Вечером в дом, что в Огородном переулке, где жил Татаринов, постучали. Татаринов немного помешкал, подождав, пока Коньков не сожжет последние бумаги. Потом открыл. Вошедший пристав первым делом ковырнул в печке:

— Бумагу жгли? Татаринов лаконично ответил:

— Чай подогревали…

Обыск производили по всем правилам. Обратили внимание на портрет Маркса. Пристав поинтересовался, не родственник ли.
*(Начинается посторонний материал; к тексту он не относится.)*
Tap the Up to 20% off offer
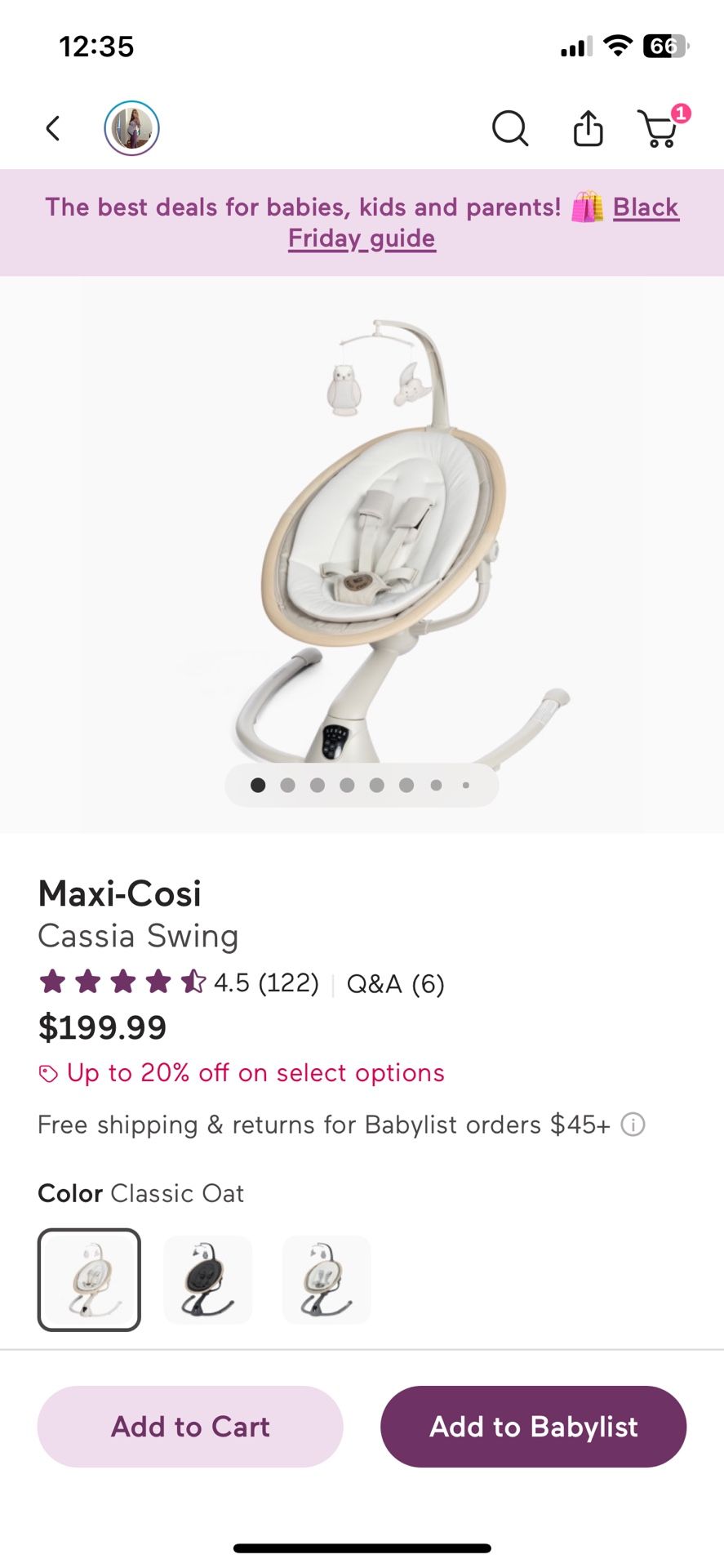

— Дед, — ответил Татаринов.

В это время и вошел Калинин вместе с Ивановым. Вошел и пожалел, что не заглянул прежде домой: глядишь, вещички удалось бы с собой захватить. Хоть и ожидал этого, а все ж неприятно заныло сердце. Какая она, тюрьма-то? Но на товарищей взглянул твердо, со своей обычной усмешкой: «Как, не трусите?» В глазах прочитал ответ: «Ничего, перетерпим!»
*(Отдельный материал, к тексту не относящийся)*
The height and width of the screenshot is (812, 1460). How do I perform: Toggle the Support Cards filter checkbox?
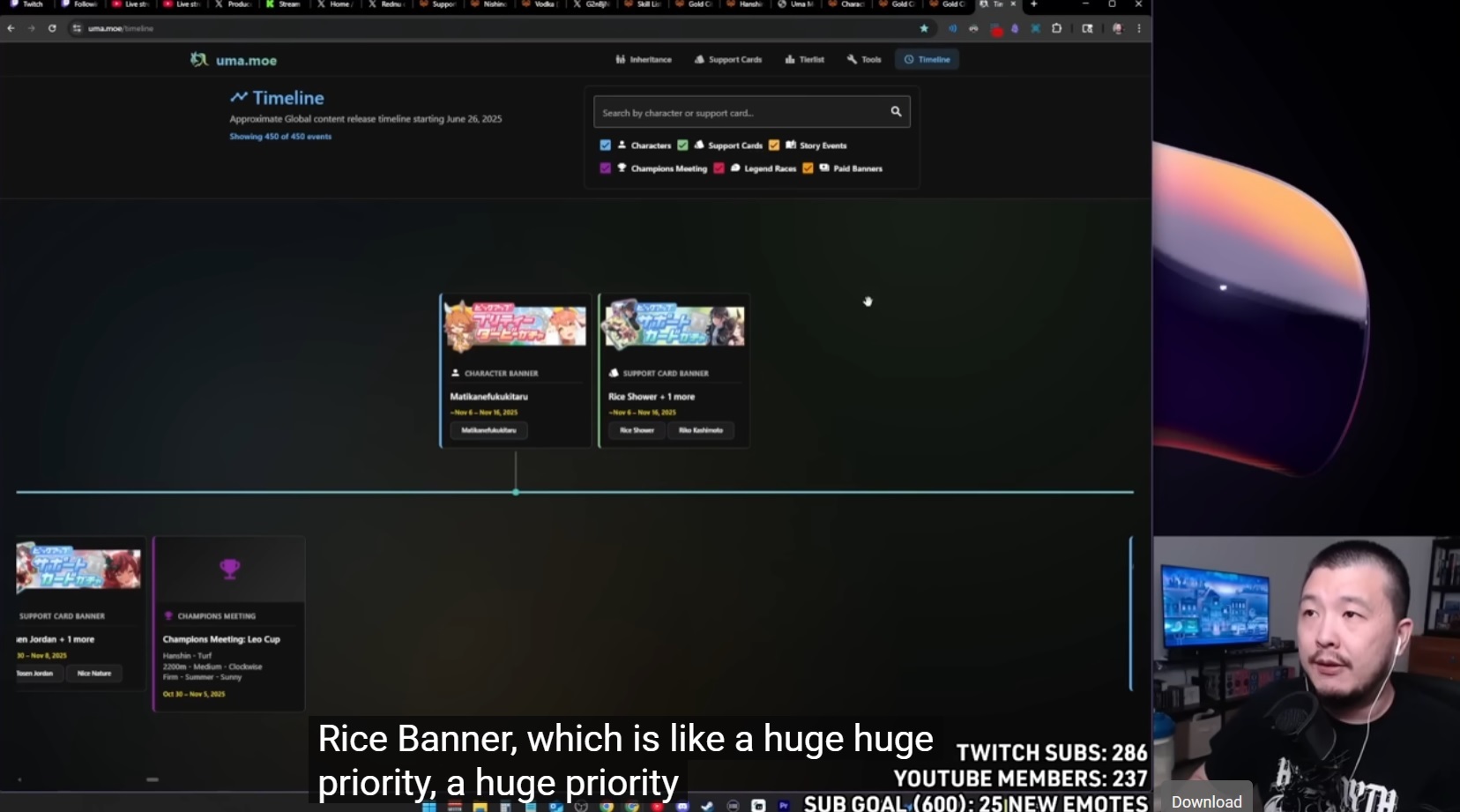click(682, 145)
Первый свой путь под конвоем от дома в Огородном до полицейского участка Калинин проделал 3 июля 1899 года.

В этот же день были арестованы еще человек шестьдесят, в том числе почти все кружковцы Калинина. Случайно уцелел лишь Митревич, которого вскоре забрали на военную службу — в матросы Балтийского флота.

ПЕРВАЯ ТЮРЬМА И ССЫЛКА

Этот никак не похожий на тюрьму дом на Шпалерной Калинину был знаком только с улицы. Его называли Домом предварительного заключения. «Предварительного»… Будто в насмешку! Владимир Ульянов просидел тут более четырнадцати месяцев, прежде чем его сослали в Шушенское.

Хлопнула дверь камеры, лязгнул замок. Михаил осмотрелся, хмыкнул. «Скучновато будет… Ну да ничего, жить можно». Маленькое оконце, железная, привинченная к полу кровать. С одеялом! Стол, табуретка. «Интересно, дадут ли книги? Если дадут, совсем хорошо».
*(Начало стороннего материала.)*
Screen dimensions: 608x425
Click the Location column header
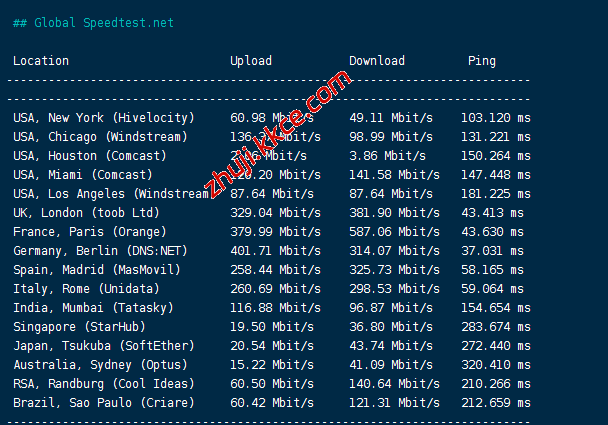pos(41,61)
Пока надзиратель выяснял возможность политическому (политическому!) Калинину пользоваться книгами тюремной библиотеки, Михаил начал понимать, что такое тюрьма. День — ночь, день — ночь… И все одно и то же. Пять шагов туда, пять обратно. Двадцать четыре часа давящей тишины. Привыкшие к труду руки нетерпеливо ныли. Как же так, сильные, молодые руки — и вдруг без работы? Но трудней всего без книг. Скоро ли придет на них разрешение? Придет ли?..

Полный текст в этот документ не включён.